But then, a huge multi-headed snake, a naga, attacks in the night, and John has to take her through a secret tunnel into the temple of Lakshmi, where there is gold and gems everywhere, including a huge lotus made of diamonds. Gold nagas stand guard and John says they will attack anyone who tries to steal the treasure.

Sharmishtha has posted all the previous installments here.

Alone on a Boat – Part 9

Angelique lay down to sleep surrounded by millions of dollars worth of gold and gems, not to mention the priceless diamonds that formed the lotus blossom in front of the goddess Lakshmi’s idol.

She was glad when the flare burned out and darkness hid the unobtainable wealth from her. She had meant what she had said to John about not wanting to be rich, but still, now that it was all here in front of her, images of what she could do with such riches kept creeping into her mind.

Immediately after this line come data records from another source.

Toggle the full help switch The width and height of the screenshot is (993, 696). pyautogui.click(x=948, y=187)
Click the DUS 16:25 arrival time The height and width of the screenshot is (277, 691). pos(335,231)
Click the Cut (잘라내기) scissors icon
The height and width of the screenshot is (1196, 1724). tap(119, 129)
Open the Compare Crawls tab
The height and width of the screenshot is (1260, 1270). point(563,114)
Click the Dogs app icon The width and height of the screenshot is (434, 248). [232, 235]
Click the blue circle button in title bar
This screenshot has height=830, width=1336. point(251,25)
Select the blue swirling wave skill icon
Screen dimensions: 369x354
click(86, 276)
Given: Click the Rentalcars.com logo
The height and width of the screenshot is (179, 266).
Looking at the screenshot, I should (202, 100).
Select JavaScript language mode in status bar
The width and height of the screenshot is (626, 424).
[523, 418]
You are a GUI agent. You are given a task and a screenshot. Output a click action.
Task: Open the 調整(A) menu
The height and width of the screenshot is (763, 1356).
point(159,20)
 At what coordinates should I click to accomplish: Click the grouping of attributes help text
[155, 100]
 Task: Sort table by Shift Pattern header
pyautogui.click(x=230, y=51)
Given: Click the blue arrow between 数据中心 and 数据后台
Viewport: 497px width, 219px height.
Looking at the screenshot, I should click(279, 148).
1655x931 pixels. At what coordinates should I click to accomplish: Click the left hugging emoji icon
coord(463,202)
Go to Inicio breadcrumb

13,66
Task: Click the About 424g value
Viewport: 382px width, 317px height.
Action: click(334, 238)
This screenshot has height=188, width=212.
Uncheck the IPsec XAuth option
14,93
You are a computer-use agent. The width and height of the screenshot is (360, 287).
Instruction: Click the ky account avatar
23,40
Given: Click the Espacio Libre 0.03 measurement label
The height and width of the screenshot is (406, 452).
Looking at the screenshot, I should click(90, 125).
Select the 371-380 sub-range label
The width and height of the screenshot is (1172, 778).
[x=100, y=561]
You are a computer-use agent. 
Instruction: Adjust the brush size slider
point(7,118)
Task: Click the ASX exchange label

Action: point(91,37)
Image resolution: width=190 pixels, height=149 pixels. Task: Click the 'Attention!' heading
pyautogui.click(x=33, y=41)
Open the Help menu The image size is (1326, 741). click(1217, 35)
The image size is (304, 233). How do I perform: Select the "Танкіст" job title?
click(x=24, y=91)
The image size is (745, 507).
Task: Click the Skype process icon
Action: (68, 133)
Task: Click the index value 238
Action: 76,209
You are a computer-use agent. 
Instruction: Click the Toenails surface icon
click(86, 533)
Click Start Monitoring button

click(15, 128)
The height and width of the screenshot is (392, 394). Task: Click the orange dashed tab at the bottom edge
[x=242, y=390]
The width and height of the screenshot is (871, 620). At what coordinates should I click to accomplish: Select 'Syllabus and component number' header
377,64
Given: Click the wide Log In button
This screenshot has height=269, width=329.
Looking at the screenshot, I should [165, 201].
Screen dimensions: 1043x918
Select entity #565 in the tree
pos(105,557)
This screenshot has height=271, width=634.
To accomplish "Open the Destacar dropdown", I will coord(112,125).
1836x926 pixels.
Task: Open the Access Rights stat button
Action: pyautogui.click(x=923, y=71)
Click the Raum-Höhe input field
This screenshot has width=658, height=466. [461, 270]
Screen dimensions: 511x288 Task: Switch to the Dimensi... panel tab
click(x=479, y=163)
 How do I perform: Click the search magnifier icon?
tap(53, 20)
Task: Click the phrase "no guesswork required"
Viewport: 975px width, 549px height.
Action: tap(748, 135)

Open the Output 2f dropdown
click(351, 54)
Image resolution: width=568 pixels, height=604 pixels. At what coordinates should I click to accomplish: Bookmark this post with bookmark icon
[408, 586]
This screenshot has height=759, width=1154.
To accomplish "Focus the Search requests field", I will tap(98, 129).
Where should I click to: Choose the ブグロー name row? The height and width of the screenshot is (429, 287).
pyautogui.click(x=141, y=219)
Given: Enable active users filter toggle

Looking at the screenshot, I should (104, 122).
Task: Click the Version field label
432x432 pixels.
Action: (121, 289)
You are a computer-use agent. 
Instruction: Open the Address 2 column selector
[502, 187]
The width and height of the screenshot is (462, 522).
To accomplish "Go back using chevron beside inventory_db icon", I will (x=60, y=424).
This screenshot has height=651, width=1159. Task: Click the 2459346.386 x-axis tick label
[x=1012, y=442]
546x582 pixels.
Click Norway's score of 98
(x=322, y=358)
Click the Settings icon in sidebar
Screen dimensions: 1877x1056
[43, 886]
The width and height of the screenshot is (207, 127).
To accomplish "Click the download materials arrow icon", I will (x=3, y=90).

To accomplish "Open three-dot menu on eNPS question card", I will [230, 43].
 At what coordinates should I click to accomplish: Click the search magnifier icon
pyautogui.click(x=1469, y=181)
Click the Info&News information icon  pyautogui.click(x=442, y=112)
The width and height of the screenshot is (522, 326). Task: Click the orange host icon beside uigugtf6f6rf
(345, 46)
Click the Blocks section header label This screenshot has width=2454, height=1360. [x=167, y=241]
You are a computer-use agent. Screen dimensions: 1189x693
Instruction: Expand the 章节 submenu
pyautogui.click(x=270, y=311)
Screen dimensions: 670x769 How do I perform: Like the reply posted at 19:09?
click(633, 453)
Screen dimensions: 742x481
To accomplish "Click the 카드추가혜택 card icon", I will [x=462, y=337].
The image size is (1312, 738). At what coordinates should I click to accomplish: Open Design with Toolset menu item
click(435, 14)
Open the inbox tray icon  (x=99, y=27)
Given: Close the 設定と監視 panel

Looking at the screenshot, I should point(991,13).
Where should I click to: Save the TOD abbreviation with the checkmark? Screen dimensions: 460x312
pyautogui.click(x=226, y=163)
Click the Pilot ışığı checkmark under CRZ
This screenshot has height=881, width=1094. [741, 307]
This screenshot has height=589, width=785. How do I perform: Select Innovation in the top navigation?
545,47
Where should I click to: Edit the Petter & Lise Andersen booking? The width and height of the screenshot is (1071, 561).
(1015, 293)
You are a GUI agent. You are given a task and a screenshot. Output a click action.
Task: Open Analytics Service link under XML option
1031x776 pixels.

“There are only about four hours until dawn,” John said out of the darkness. “I’ll keep watch until then.”

“I thought you said this was the safest place we could be—that no monsters could get in here.”

“That’s true,” he said, “but still.”

He is watching because of me, Angelique thought. In case I try to steal something. It gave her an odd feeling.

She woke up to see a long sliver of daylight slicing across the temple floor. John’s figure was silhouetted against it.

Angelique got to her feet and went over to him. “The men who kidnapped me were trying to get in here,” she said. “They seemed to think that only human sacrifice would let them get through this door.”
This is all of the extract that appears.